[Selection]
All experiments were carried out on a standard-PC with 3.4 GHz and 4 GB RAM (CPU: Intel(R) Core(TM) i3-2130) running under Debian 6.0 (64 bit) Linux. Source codes and test data are freely available under the GPL Version 3 license at http://www.akt.tu-berlin.de/menue/software/.

3.1 Data sets

Our test data consist of four sets of real-world data and two sets of synthetic data. We used standard applications in sport competitions and web search to obtain real-world rankings and two statistical model for random permutations to generate synthetic rankings.

3.1.1 Winter sports

Given rankings in sports for several seasons, one may ask for an overall ranking. This can be easily interpreted as ranking with individuals or teams as candidates and the seasonal rankings as votes. We generated one such election for ski jumping and one election for ski cross. To this end, we considered the world cup rankings from the seasons 2005/2006 to 2008/2009,Footnote 2 ignoring candidates not appearing in all four rankings. We ended up with an election consisting of four complete votes ranking 33 candidates for ski jumping and with an election consisting of four complete votes ranking 69 candidates for ski cross (see Table 1 in Supplementary Material).

[Problems to solve]
1 > Decide whether each statement agrees with the passage on the ranking experiments, answering yes or no and quoting the words of the passage that settle it: (a) The experiments ran on a machine with 8 GB RAM. (b) The test data include two sets of synthetic data. (c) The ski cross election ranks 33 candidates.
2 > Please write the next part of the passage on the ranking experiments, picking up after its final sentence.

[Provided material]

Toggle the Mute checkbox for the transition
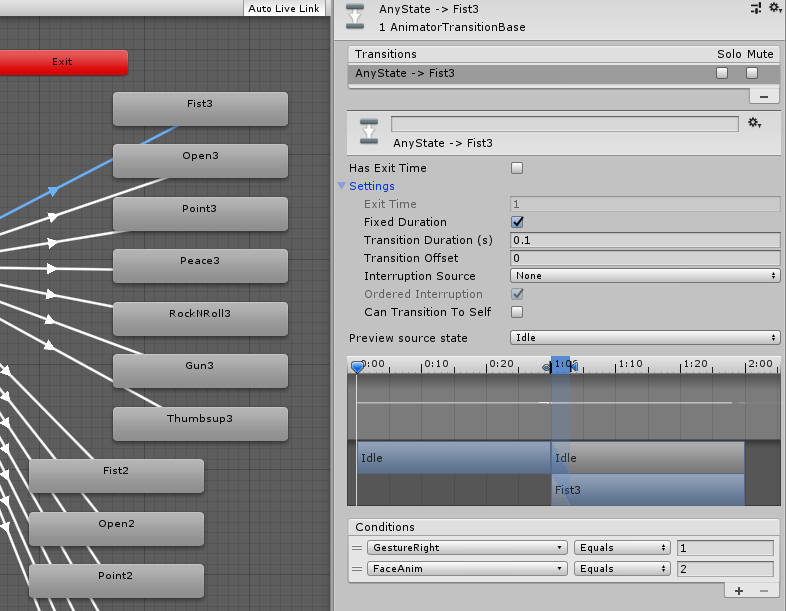This screenshot has height=611, width=786. [752, 73]
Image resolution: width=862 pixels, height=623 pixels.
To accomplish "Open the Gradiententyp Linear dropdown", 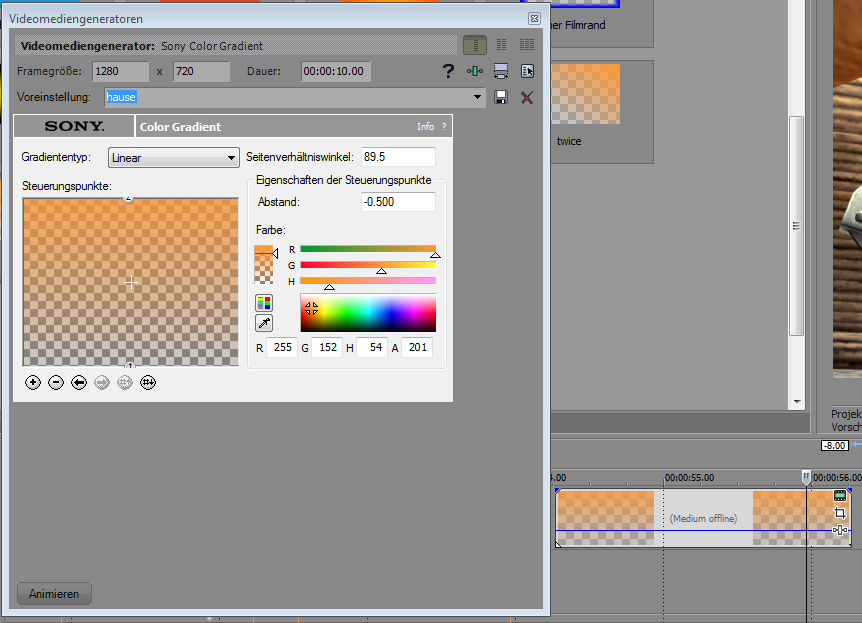I will tap(174, 157).
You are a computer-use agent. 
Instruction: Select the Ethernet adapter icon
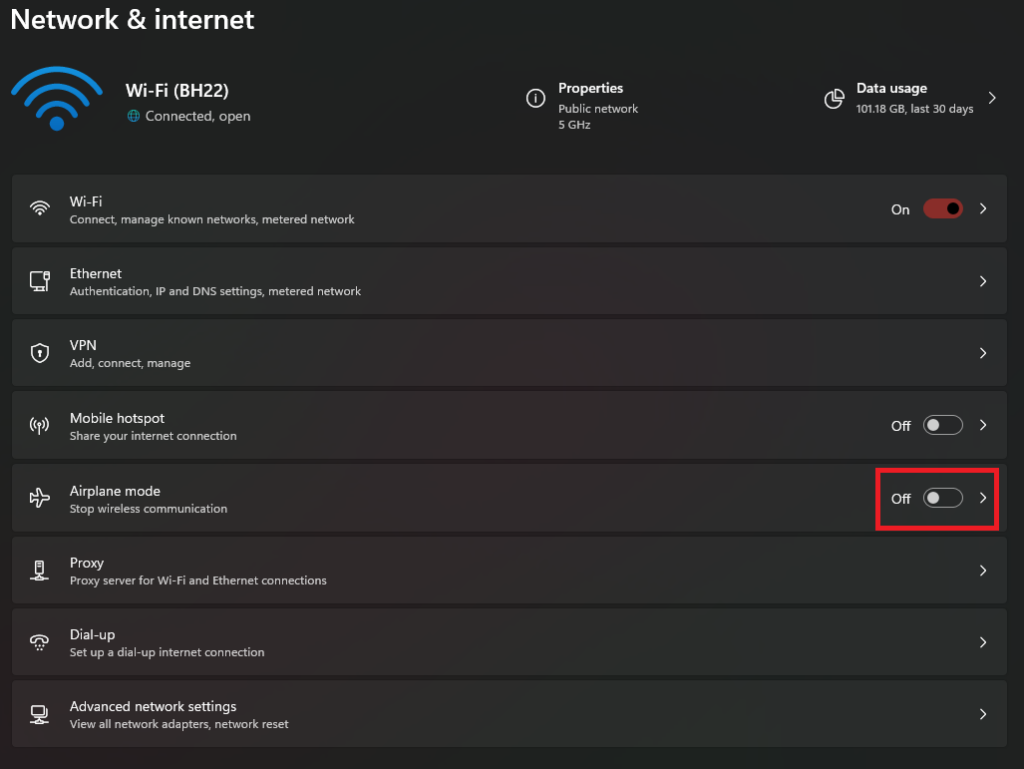(x=40, y=281)
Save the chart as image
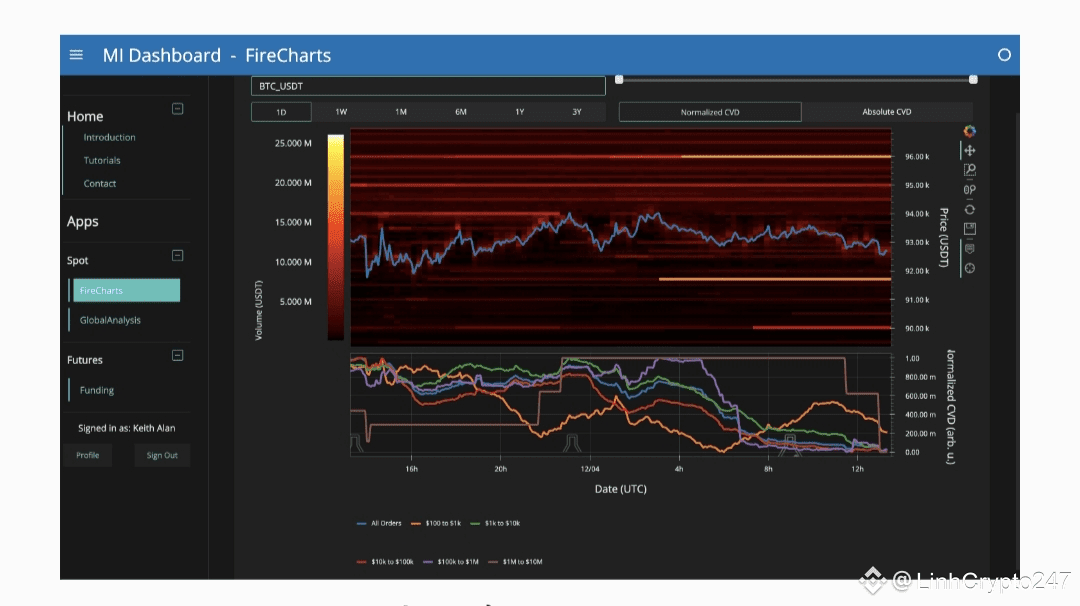1080x606 pixels. click(x=969, y=229)
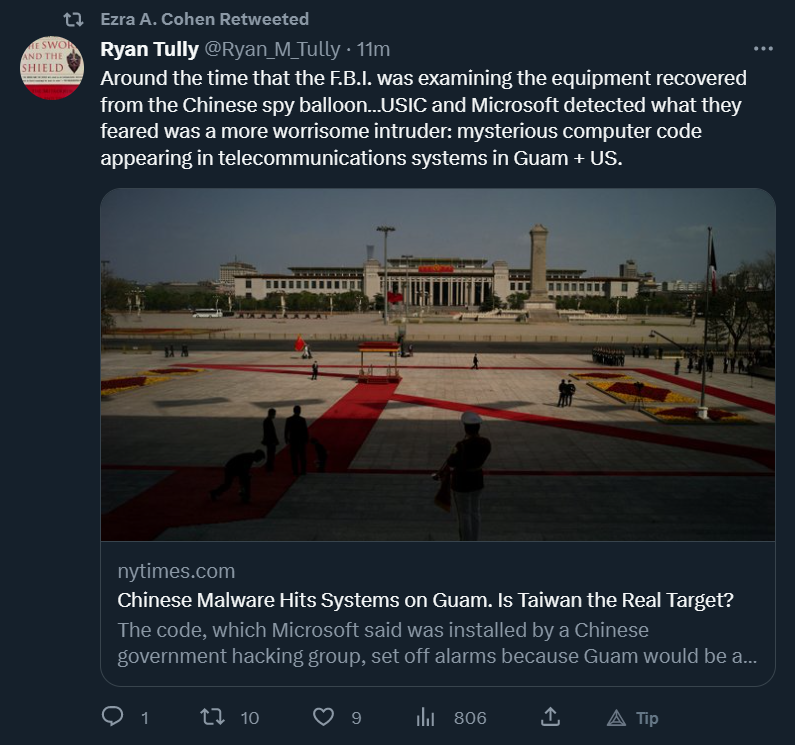Open the @Ryan_M_Tully handle link
Screen dimensions: 795x745
coord(270,49)
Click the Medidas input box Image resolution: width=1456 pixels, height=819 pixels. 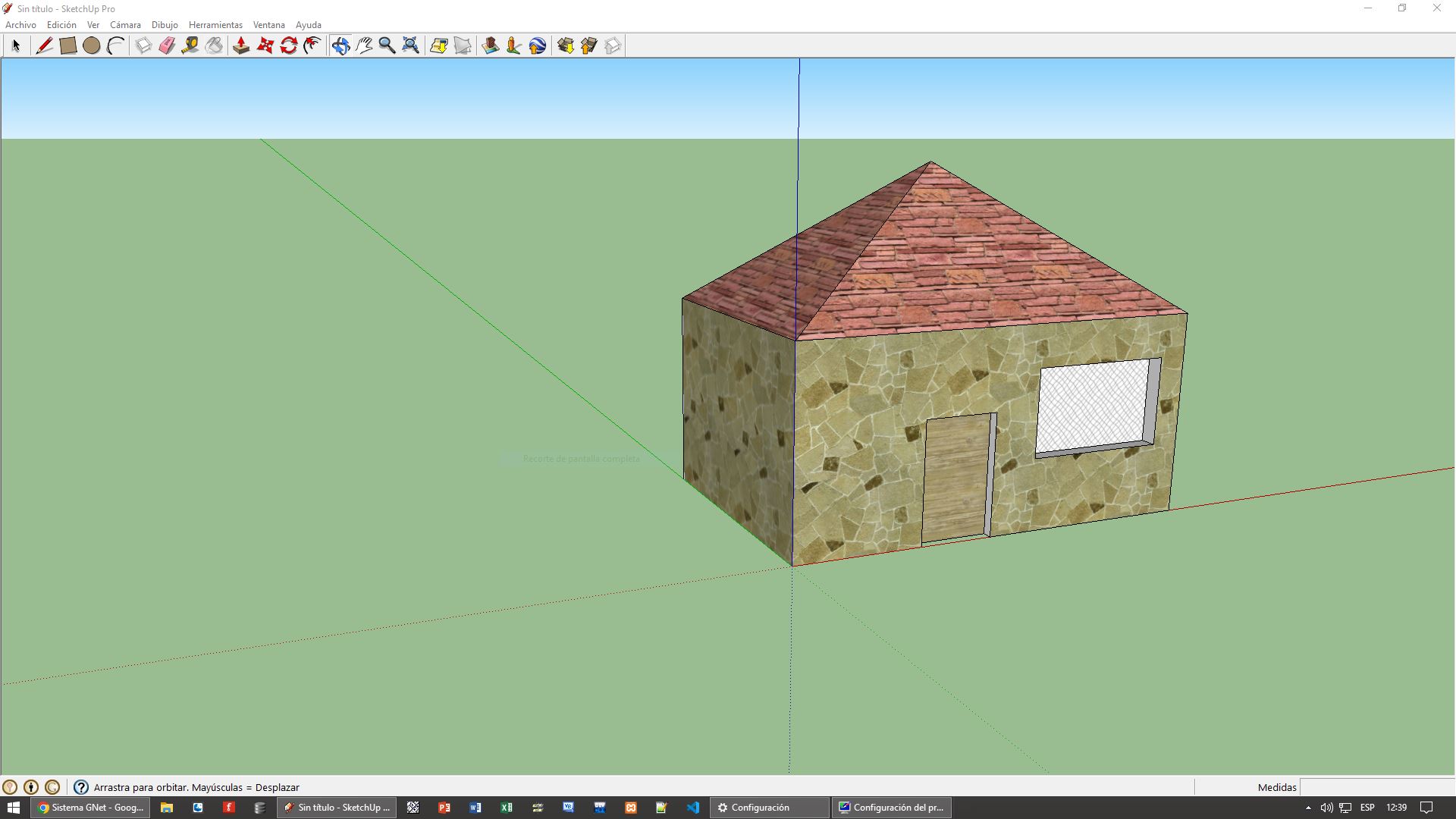tap(1376, 787)
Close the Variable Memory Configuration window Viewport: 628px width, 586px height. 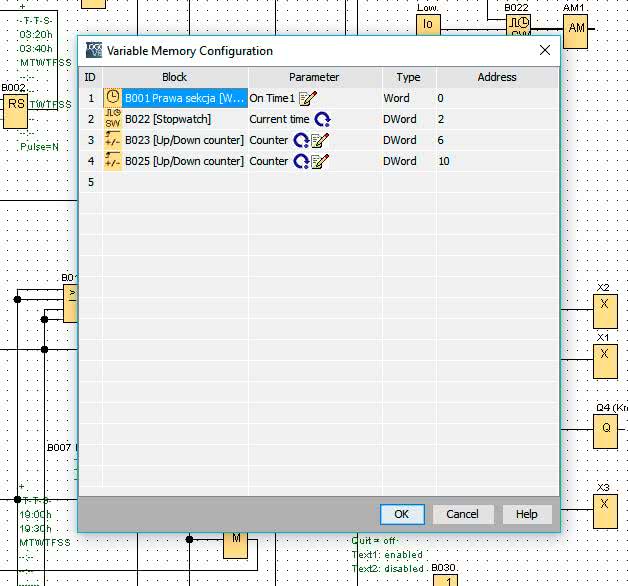(545, 50)
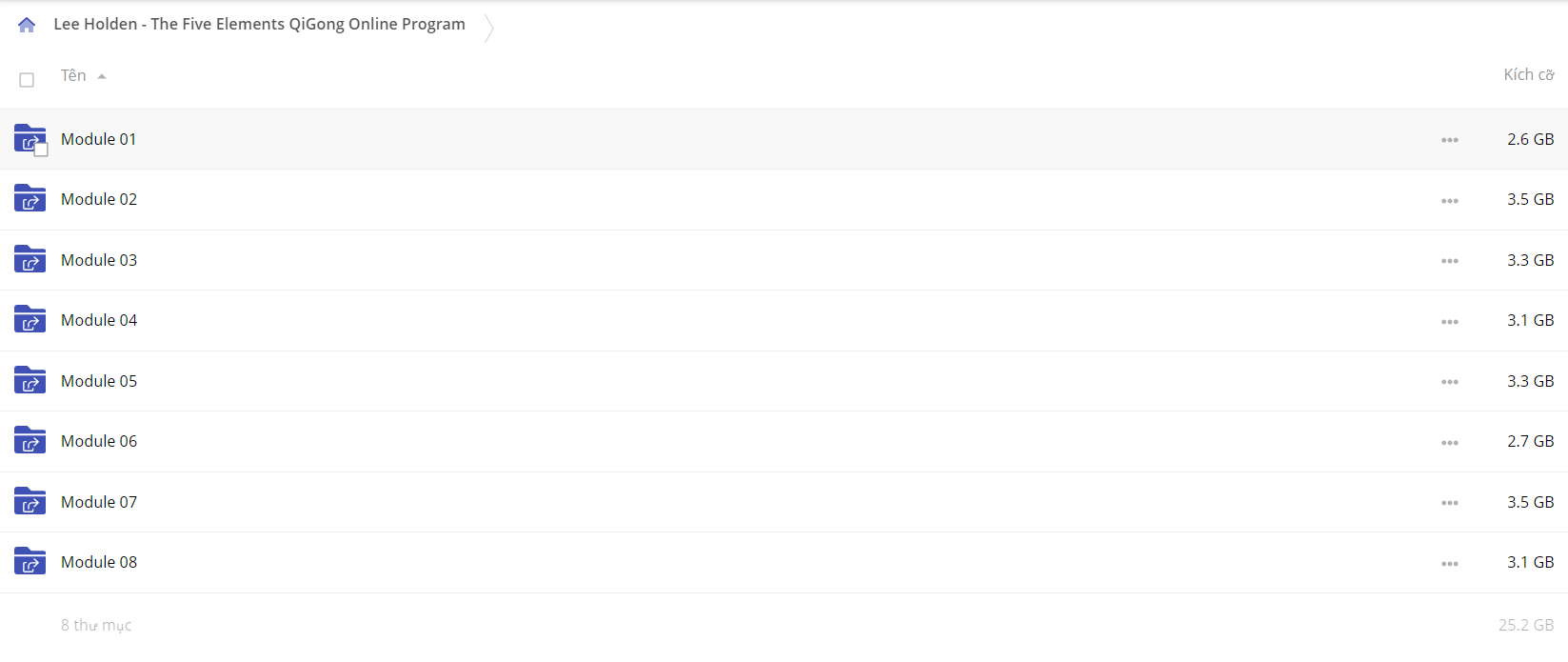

[Answers to the exercise]
1 >
(a) No: "3.4 GHz and 4 GB RAM"
(b) Yes: "four sets of real-world data and two sets of synthetic data"
(c) No: "an election consisting of four complete votes ranking 69 candidates for ski cross"

2 >
3.1.2 Formula 1

Similarly to winter sports, determining the winner of a Formula 1 season can be interpreted as an election where the candidates are the drivers and the votes are the single races. We considered the seasons from 1970 till 2008. Since our current algorithms and their implementation can neither handle ties nor partial rankings, we only considered candidates that have competed in all races. Candidates that dropped out of a race are ordered according to the order determined by how long the drivers participated in the race. The generated instances have around 16 votes and up to 28 candidates (see Table 5 in Supplementary Material).

3.1.3 Web search

A prominent application of Kemeny Rank Aggregation is to aggregate search result rankings obtained from different web search engines. We queried the same 37 search terms as Dwork et al. [16], Schalekamp and van Zuylen [35], and Ali and Meilă [2] to generate rankings. We used the search engines Google, Lycos, MSN Live Search, and Yahoo to generate rankings of 1,000 websites. We considered two search results as identical if their URL is identical up to some canonical form (cutting after the top-level domain). Results not appearing in all rankings are ignored. Ignoring the term “zen budism” with only 18 candidates, this results in 36 instances having between 55 and 163 candidates (see Table 9 in Supplementary Material).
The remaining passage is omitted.